- Map showing Chandemau (#570) in Khiron CD block
- Chandemau Location in Uttar Pradesh, India
- Coordinates: 26°17′45″N 81°00′06″E﻿ / ﻿26.295872°N 81.001612°E
- Country: India
- State: Uttar Pradesh
- District: Raebareli

Area
- • Total: 1.719 km^{2} (0.664 sq mi)

Population (2011)
- • Total: 1,135
- • Density: 660.3/km^{2} (1,710/sq mi)

Languages
- • Official: Hindi
- Time zone: UTC+5:30 (IST)
- Vehicle registration: UP-35

= Chandemau =

Chandemau is a village in Khiron block of Rae Bareli district, Uttar Pradesh, India. It is located 18 km from Lalganj, the tehsil headquarters. As of 2011, it has a population of 1,135 people, in 230 households. The village has 1 primary school, but no formal healthcare facilities, weekly haat or permanent market. It belongs to the nyaya panchayat of Bhitargaon.

The 1951 census recorded Chandemau (as "Chande Mau") as comprising 5 hamlets, with a population of 327 people (181 male and 146 female), in 58 households and 68 physical houses. The area of the village was given as 444 acres. 4 residents were literate, all male. The village was listed as belonging to the pargana of Khiron and the thana of Gurbakshganj.

The 1961 census recorded Chandemau as comprising 5 hamlets, with a total population of 385 people (214 male and 171 female), in 76 households and 66 physical houses. The area of the village was given as 444 acres.

The 1981 census recorded Chandemau (as "Chandeymau") as having a population of 640 people, in 132 households, and having an area of 173.60 hectares. The main staple foods were given as wheat and rice.

The 1991 census recorded Chandemau (as "Chande Mau") as having a total population of 749 people (371 male and 378 female), in 134 households and 134 physical houses. The area of the village was listed as 172 hectares. Members of the 0-6 age group numbered 179, or 24% of the total; this group was 58% male (104) and 42% female (75). Members of scheduled castes made up 31% of the village's population, while no members of scheduled tribes were recorded.
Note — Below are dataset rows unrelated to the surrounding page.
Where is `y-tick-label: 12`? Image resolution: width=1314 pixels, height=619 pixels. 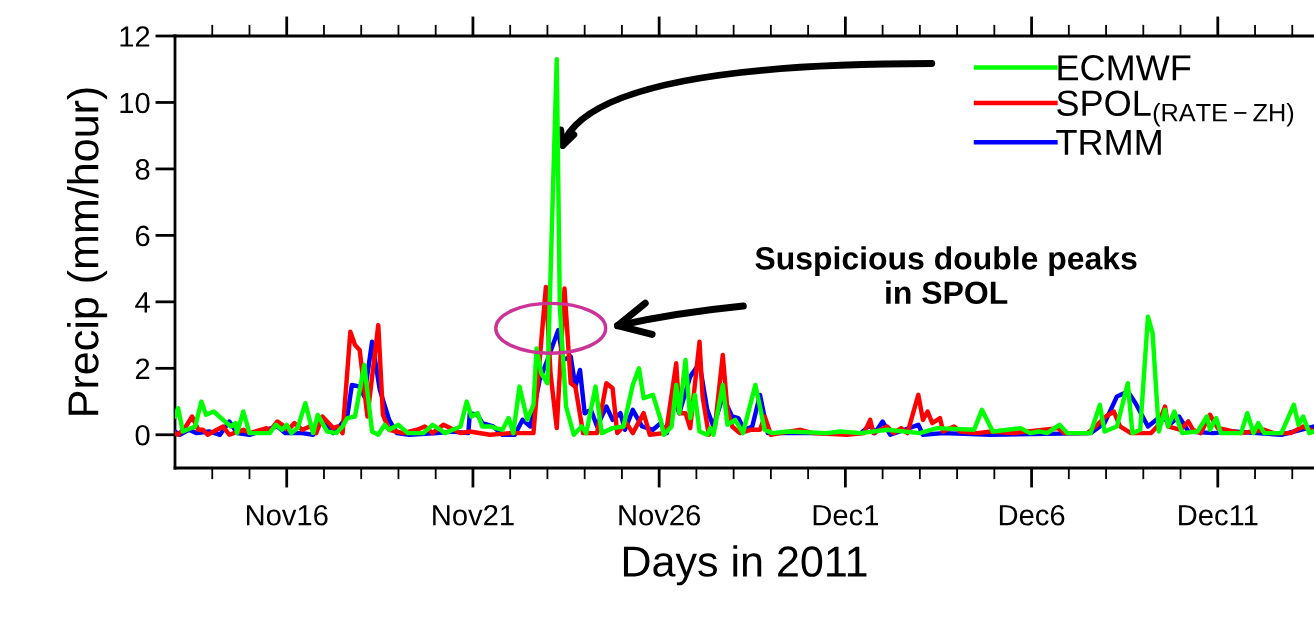
y-tick-label: 12 is located at coordinates (135, 36).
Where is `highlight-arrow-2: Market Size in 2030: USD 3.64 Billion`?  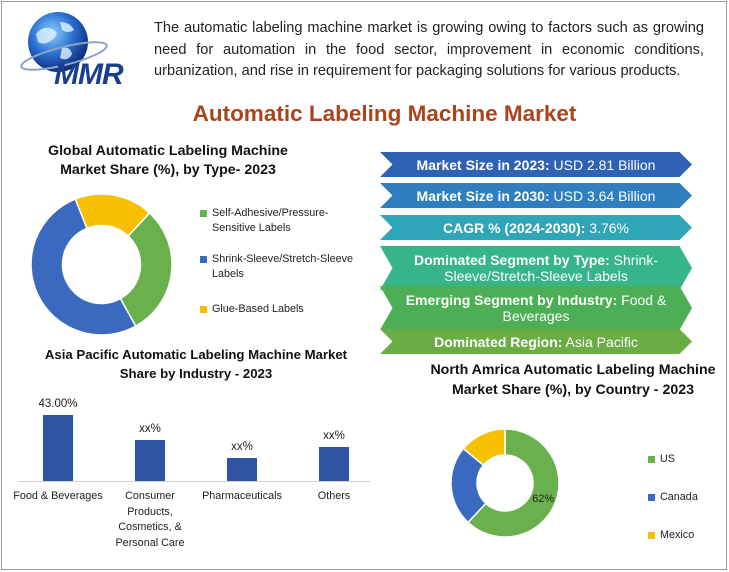
highlight-arrow-2: Market Size in 2030: USD 3.64 Billion is located at coordinates (536, 196).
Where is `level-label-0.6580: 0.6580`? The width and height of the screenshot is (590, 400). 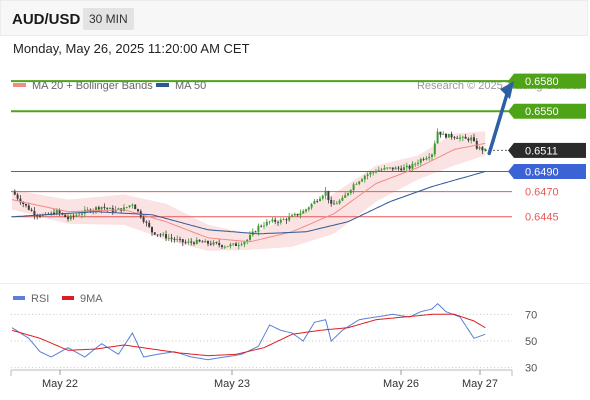 level-label-0.6580: 0.6580 is located at coordinates (542, 82).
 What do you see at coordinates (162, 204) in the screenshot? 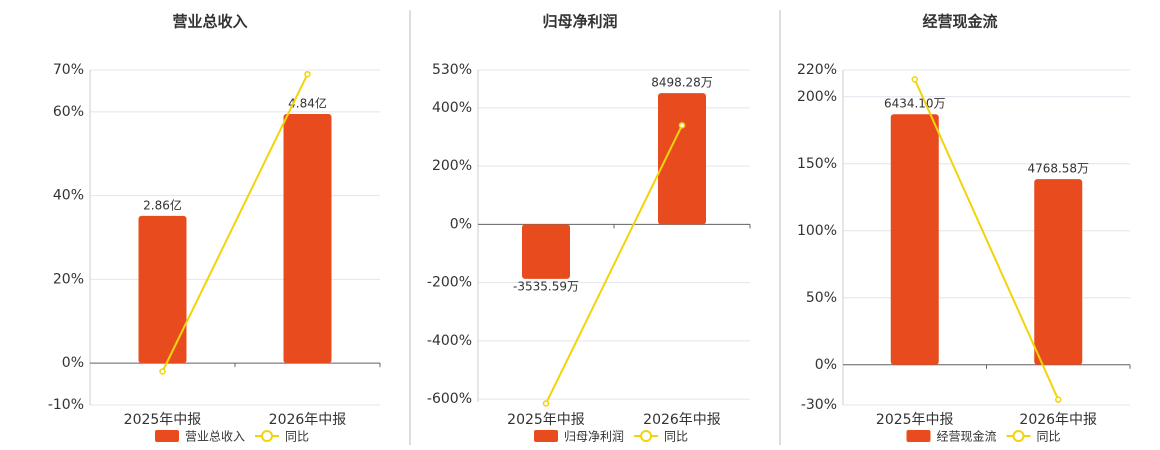
I see `value-label: 2.86亿` at bounding box center [162, 204].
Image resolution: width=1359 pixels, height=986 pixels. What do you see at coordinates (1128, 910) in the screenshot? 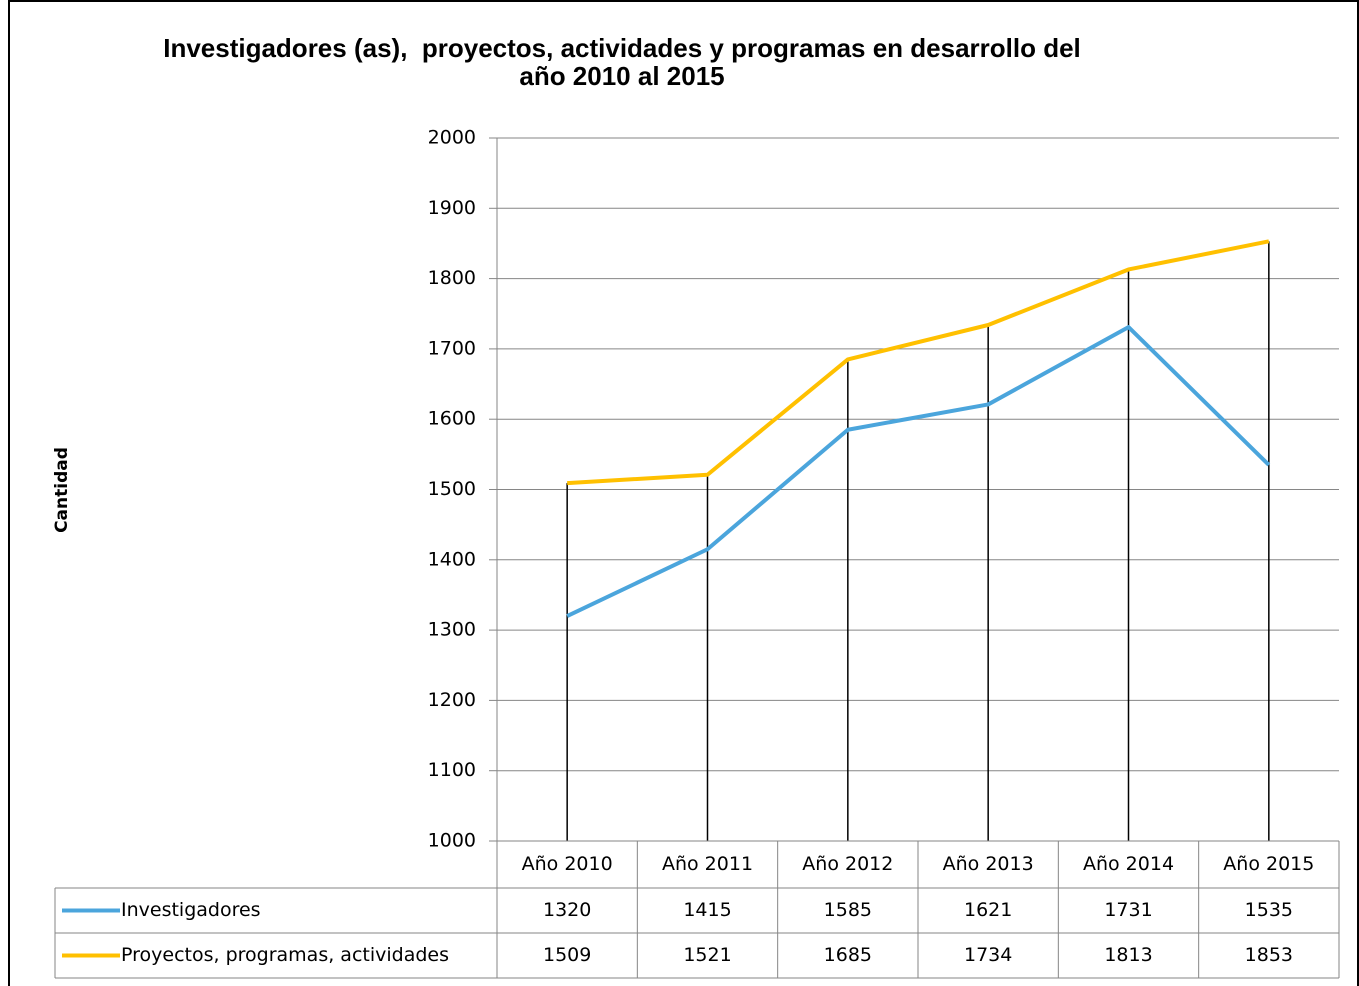
I see `table-value: 1731` at bounding box center [1128, 910].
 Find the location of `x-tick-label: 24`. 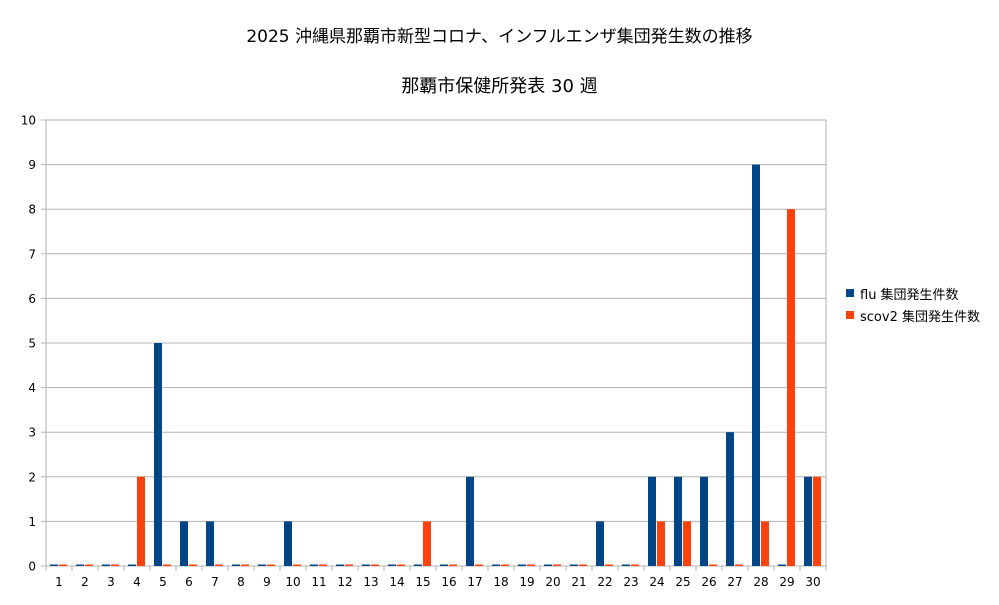

x-tick-label: 24 is located at coordinates (656, 582).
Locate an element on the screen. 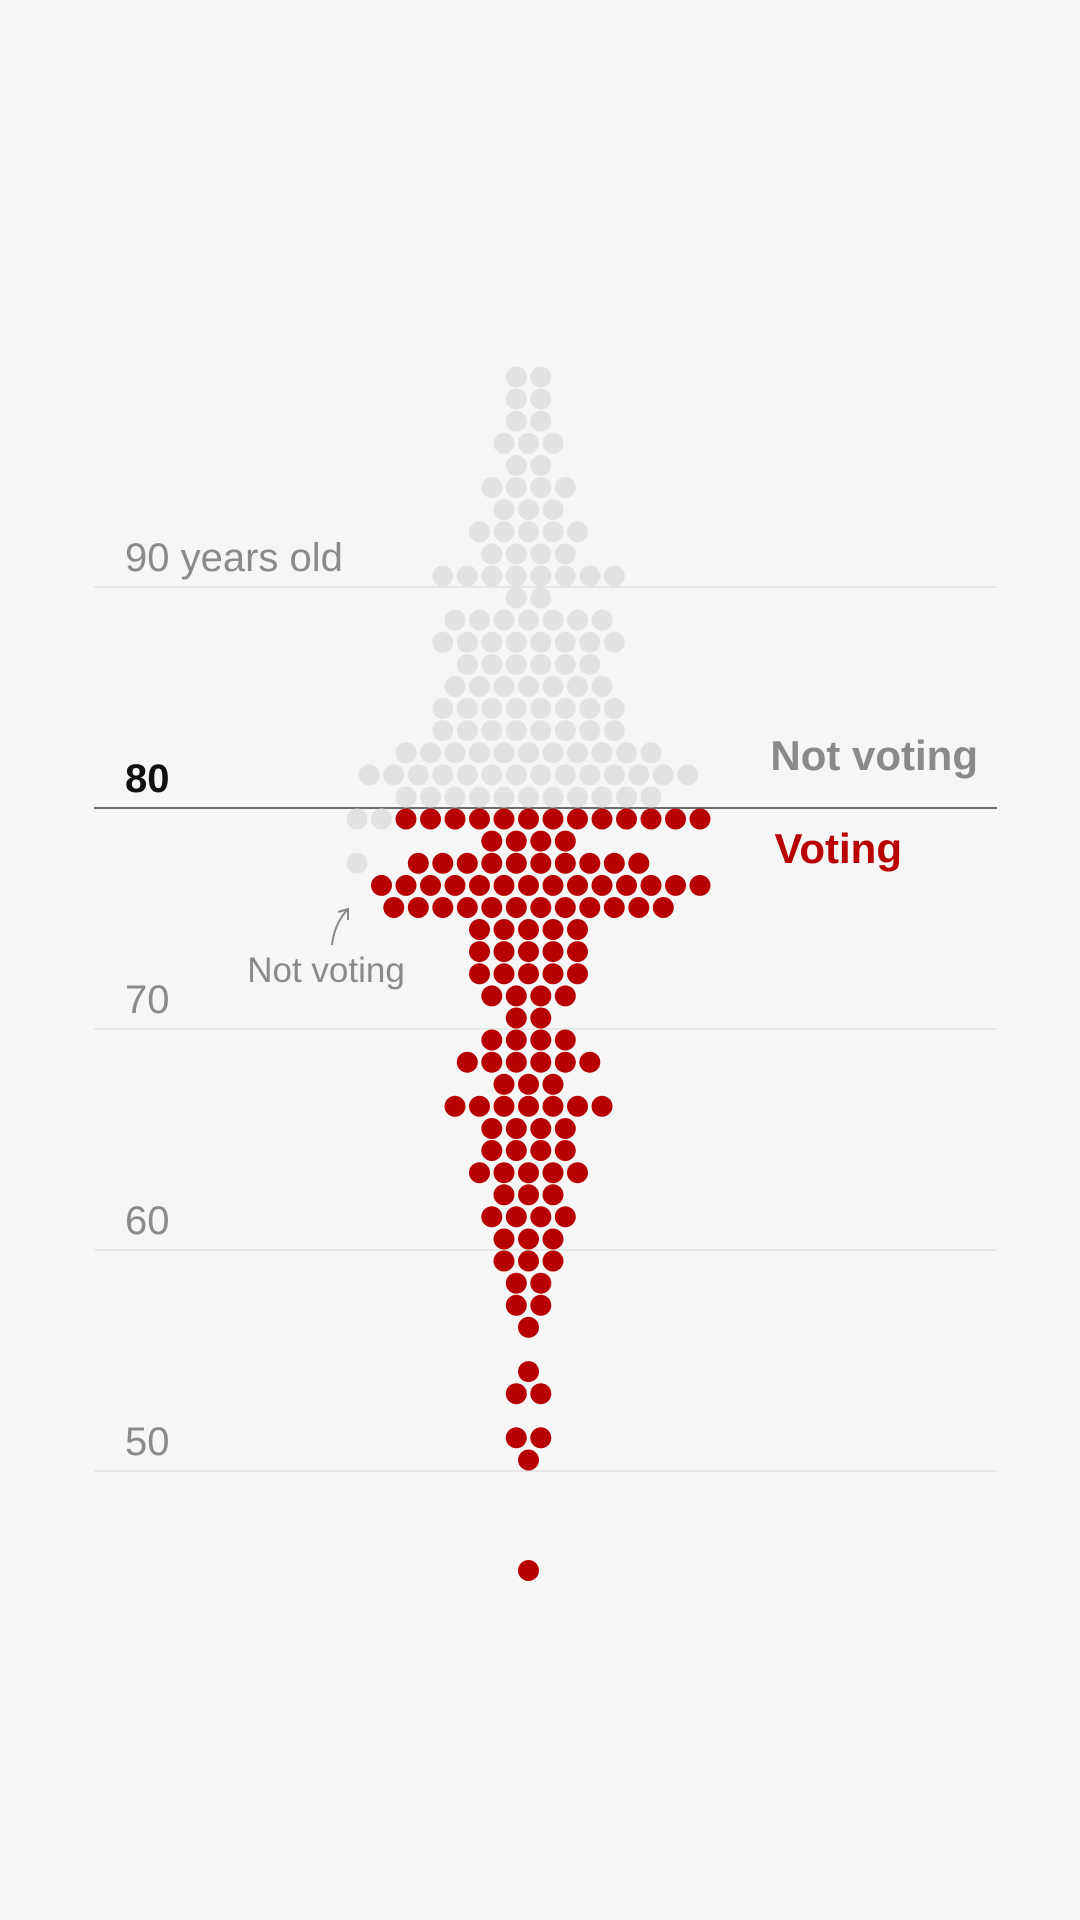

The literacy rate of the village was 17% (91 men and 39 women). 324 people were classified as main workers (158 men and 166 women), while 0 people were classified as marginal workers; the remaining 425 residents were non-workers. The breakdown of main workers by employment category was as follows: 260 cultivators (i.e. people who owned or leased their own land); 63 agricultural labourers (i.e. people who worked someone else's land in return for payment); 0 workers in livestock, forestry, fishing, hunting, plantations, orchards, etc.; 0 in mining and quarrying; 0 household industry workers; 0 workers employed in other manufacturing, processing, service, and repair roles; 0 construction workers; 1 employed in trade and commerce; 0 employed in transport, storage, and communications; and 0 in other services.